Exercise
Print the lines from the one with "Viewport: 1149px width, 898px" up to and including the one with "pyautogui.click(x=250, y=87)", keeping every character unchanged.

Extracted information
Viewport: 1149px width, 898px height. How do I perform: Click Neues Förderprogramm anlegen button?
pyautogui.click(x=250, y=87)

==

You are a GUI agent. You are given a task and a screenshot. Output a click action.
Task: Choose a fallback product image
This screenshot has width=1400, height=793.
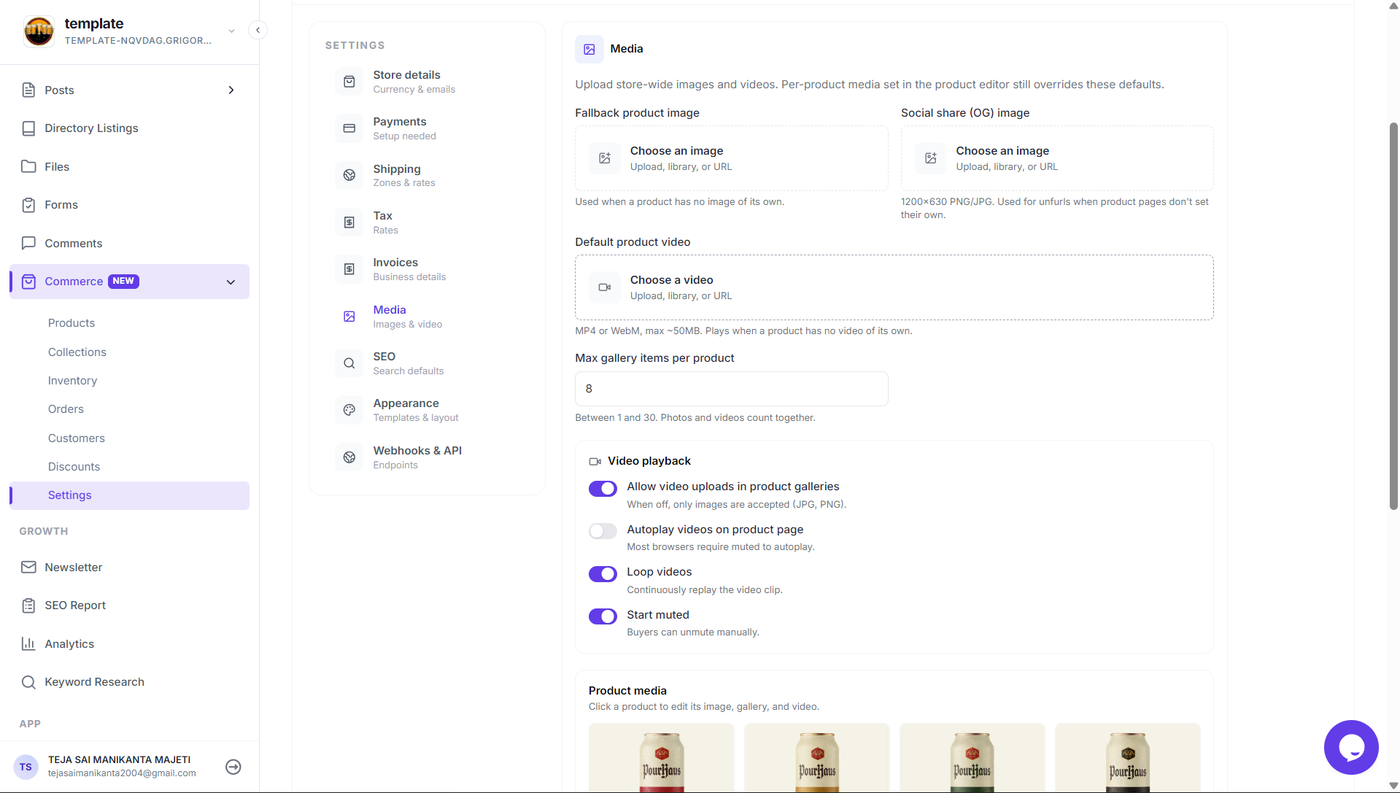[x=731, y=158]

Reply
Viewport: 1149px width, 898px height. How do I perform: Click Neues Förderprogramm anlegen button?
pyautogui.click(x=250, y=87)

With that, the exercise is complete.